ACTION ITEM: Beginning with the line where "Click the thick" appears, set down each line exactly until the records below end, and omit the pictures.

##########

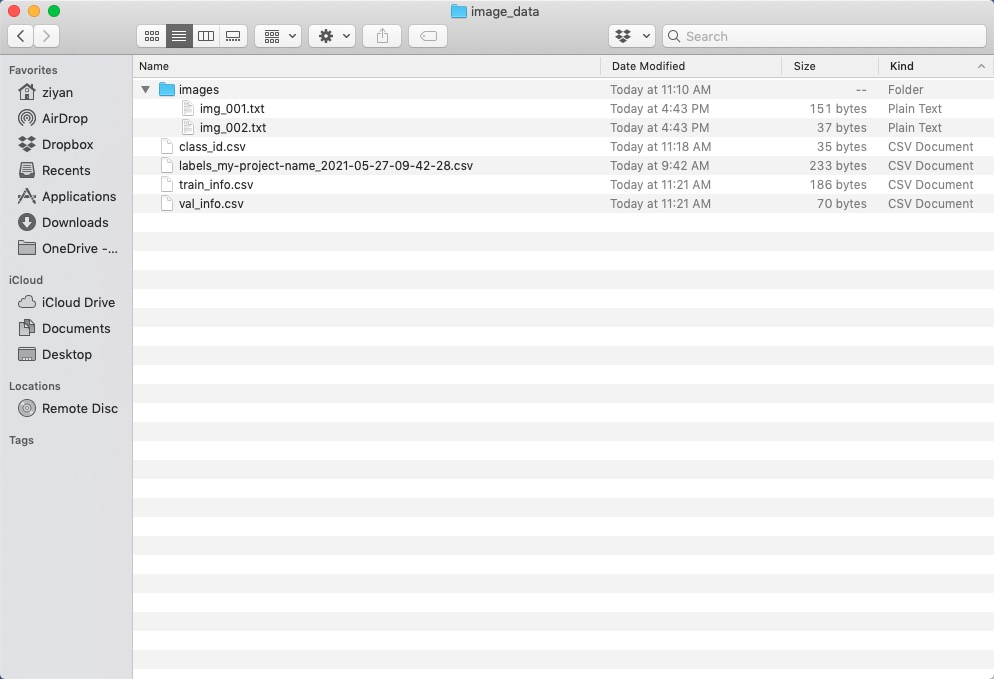Open the Dropbox toolbar dropdown
This screenshot has width=994, height=679.
631,36
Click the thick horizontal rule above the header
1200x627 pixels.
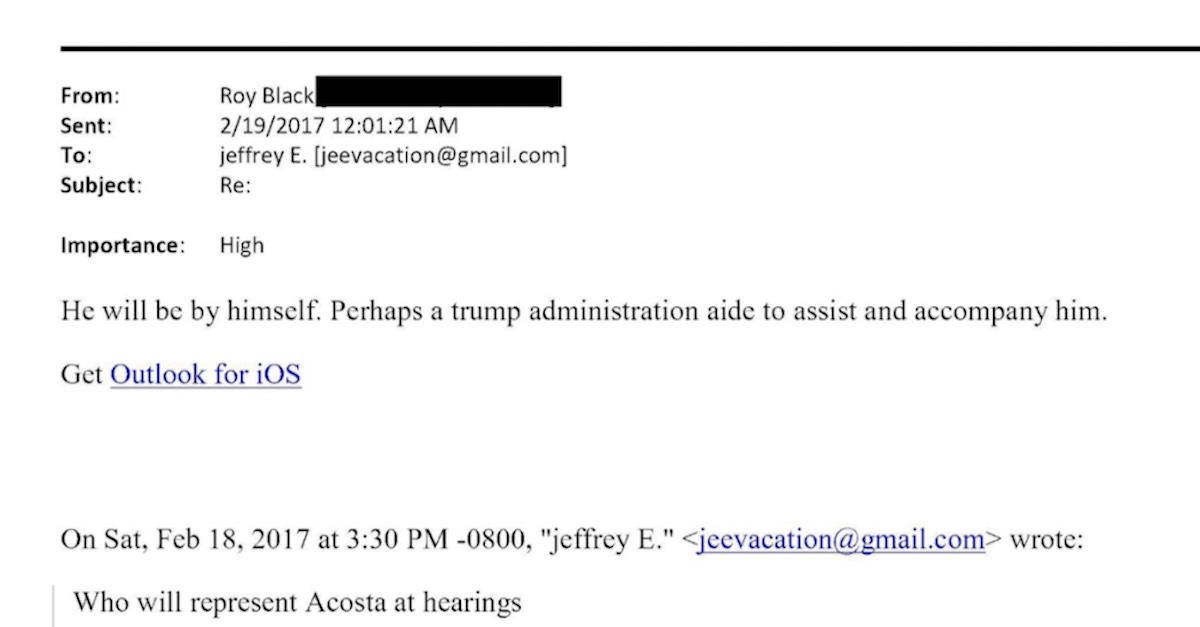tap(630, 48)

##########

OUTPUT BELOW:
Click the thick horizontal rule above the header
1200x627 pixels.
tap(630, 48)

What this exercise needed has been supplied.